I have made it clear many times that if I can recognize the word in any context, I consider that word known. The more words I know in this way, the more I can understand of what I read and listen to. But it certainly doesn’t mean that I can use these words. My focus in language learning is comprehension and massive input. The more words I know, the broader range of material I can read and listen to, and the more words I can learn. When I have an opportunity to speak a lot, my output skills quickly catch up.
I have never lived in a Mandarin speaking environment, where I would have the opportunity to speak Mandarin regularly. I had the luxury of studying full-time for 10 months, 45 years ago. I spent most of my time reading books with glossaries on literature, history, politics and economics. The first book that I read without a glossary was 骆驼祥子 by 老舍 after seven or eight months or so. To do so requires a fairly large vocabulary. I can’t tell you how many words since LingQ was not available at that time.
Since that time, I have visited China a dozen times. I also have many Chinese books and CDs here that I use from time to time, to refresh or improve my Chinese. Over the last 10 years I have focused on learning other languages and have rarely spoken or read or listened to Chinese. I would love to get back to Chinese and if I were to do so I would use LingQ. This would enable me to increase both my passive and active vocabulary. But I fail to see the relevance of all of this to my rate of vocabulary acquisition at LingQ.

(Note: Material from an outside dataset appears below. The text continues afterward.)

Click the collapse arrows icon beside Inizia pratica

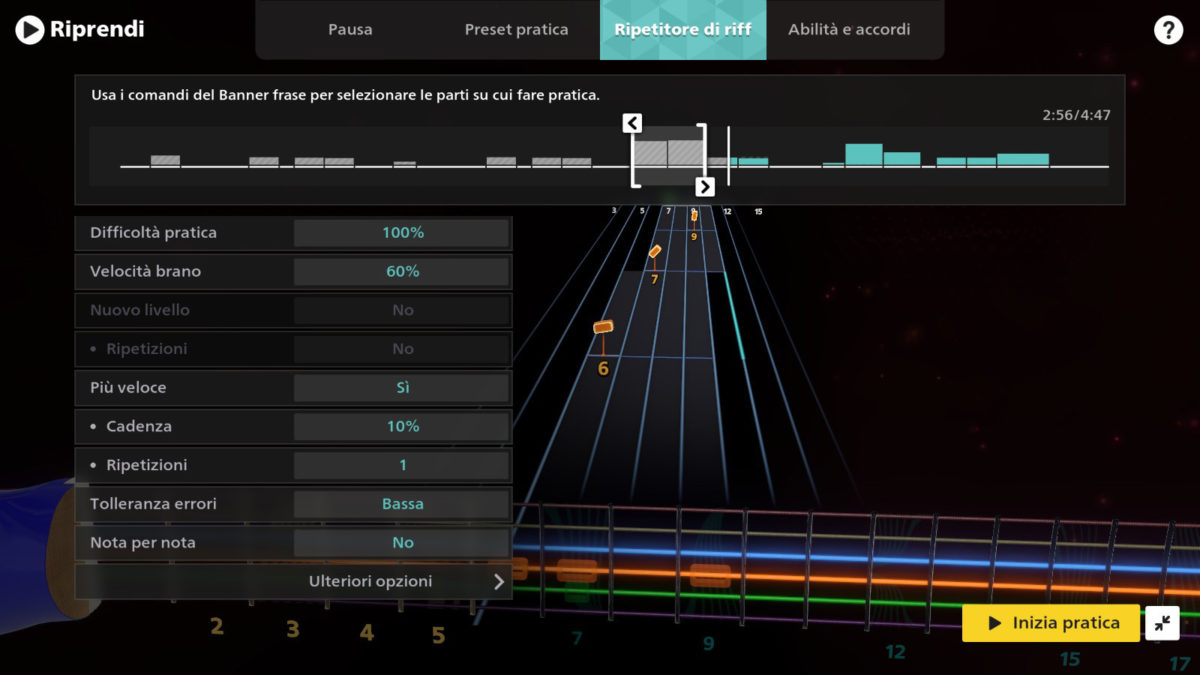click(1162, 623)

Anthony, I was not speaking with reference to research studies. I was only speaking on the basis of my own experience. I am quite skeptical of much language learning research. A lot of it is contradictory. The context of most of this research is usually the classroom. I don’t think there’s any research out there which studies LingQ learners, who have access to our vocabulary acquisition functionality as well as the audio for every lesson, and who have the ability to choose to learn from whatever interests them. In other words I believe that most of this research is based on typical passive classroom learners.
Personally, I do not guess at the meaning of words when I am on LingQ. Any word or phrase that I am unsure about, I save and create a LingQ for. I do agree however that experienced polyglots, and I would include myself in that category, are quite willing to accept uncertainty and a lack of clarity. That is what helps them persevere in texts that they don’t fully understand. But personally, I don’t guess at the meaning, I just move on and leave the meaning unclear.
On the other hand, there were number of statements that you made which were more subjective. You suggested, for example, that we could be fluent with only 400 words and that this was somehow a useful target. This may be a valid strategy for some. I wanted to point out that it is not a strategy that I pursue.
Well, sorry to intervene the discussion between Steve and Friedemann, especially about the word count, the use of LingQ, etc.
I would just like to focus on the usage of “experience”-group you may have doubts on. To be short, both Steve and Friedemann are right. As @u50623 described elaborately in his post, 经验 can be used as a verb, but in everyday conversation, this usage is relatively less applied. If you check the source which Steve quoted, the sentence comes from 艾未未(Ai Weiwei). If you know 艾未未, you know he is a writer, an artist, a critic, etc. in China. The usage of 经验 as a verb is, well, a relative written form.
Have you ever thought about using the huge amount of data available at LingQ for doing genuine research into language learning?
as I said before your Chinese is really good! My point is always the same: I have a hard time believing that one can build vocabulary as fast as you say you can. Furthermore the word count you typically report here for many of your other languages (which I assume to be comparable in your Chinese since it is one of your stronger languages) would produce different spoken output, I think.